Teaching English to Children: Practical Tips and Techniques
Unit 1: Teaching Young Learners
1.1 First Language – Second Language
Knowing how children learn their first language can help us teach them a second language.
Babies:
- Hear voices from the time they are born.
- Listen to a lot of sounds.
- Play with sounds and practice making sounds.
Young Children:
- Only acquire the language they hear around them.
- Need to hear a lot of English.
- Listen to you and try to make sense of what you say.
Teaching Tips: Helping Children Learn a New Language
The teacher should:
- Use English in class as the main language for communication.
- Use gestures, actions, and pictures to help children understand.
- Recast in English what children say to you in their mother tongue.
- Answer children in English as much as possible.
- Talk a lot in English (for example, about pictures or things children can see, what you want your pupils to do next).
Remember: The more the children hear, the more they will learn. Encourage them by responding positively.
1.2 Starting Your Lessons in English
Greetings and Forms of Address
- Good morning, children. Good afternoon, everybody.
Checking Attendance
- Let’s call the roll. Let’s take the register. Who is missing? Is everybody here?
Teaching Tips for Class Teachers
- Do something different so that everyone knows it’s time for English (sing a special song).
- Wear something special during the lesson (a badge, a hat).
- Stand in a different place or arrange the room differently.
- Put up a picture or get out toys that children associate with English.
Teaching Tips for Specialist Teachers
- Plan something familiar in English at the beginning of the lessons to make the change of teacher easier.
- Prepare a routine that the children like (sing a song or sing a rhyme).

**INFORMATION SHOWN**
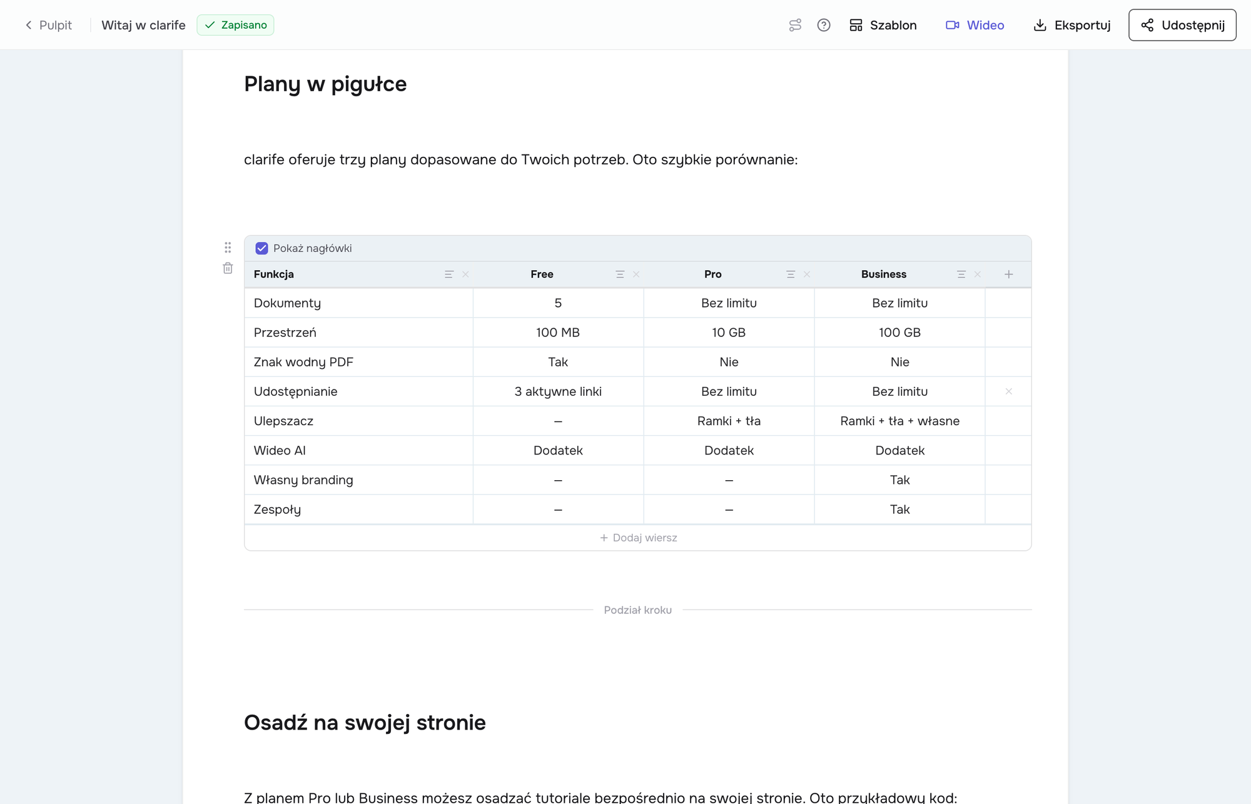Delete the table with trash icon

pyautogui.click(x=228, y=268)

**SET TASK 1**
Please write out the part of the teaching guide starting with "- Use gestures, actions, and" and going on through "Good afternoon, everybody.".
**SET TASK 2**
Condense the part of the teaching guide that begins "The teacher should:" into a shorter list that keeps its main points.
**SET TASK 3**
According to the teaching guide, what two items might a class teacher wear during the English lesson?
Rely only on the teaching guide for everything here.

**FULL RESPONSE 1**
- Use gestures, actions, and pictures to help children understand.
- Recast in English what children say to you in their mother tongue.
- Answer children in English as much as possible.
- Talk a lot in English (for example, about pictures or things children can see, what you want your pupils to do next).
Remember: The more the children hear, the more they will learn. Encourage them by responding positively.
1.2 Starting Your Lessons in English
Greetings and Forms of Address
- Good morning, children. Good afternoon, everybody.

**FULL RESPONSE 2**
- Make English the main classroom language.
- Support understanding with gestures, actions, and pictures.
- Repeat in English what children say in their mother tongue.
- Reply in English whenever possible.
- Talk a lot in English about what children can see and what comes next.

**FULL RESPONSE 3**
A badge or a hat.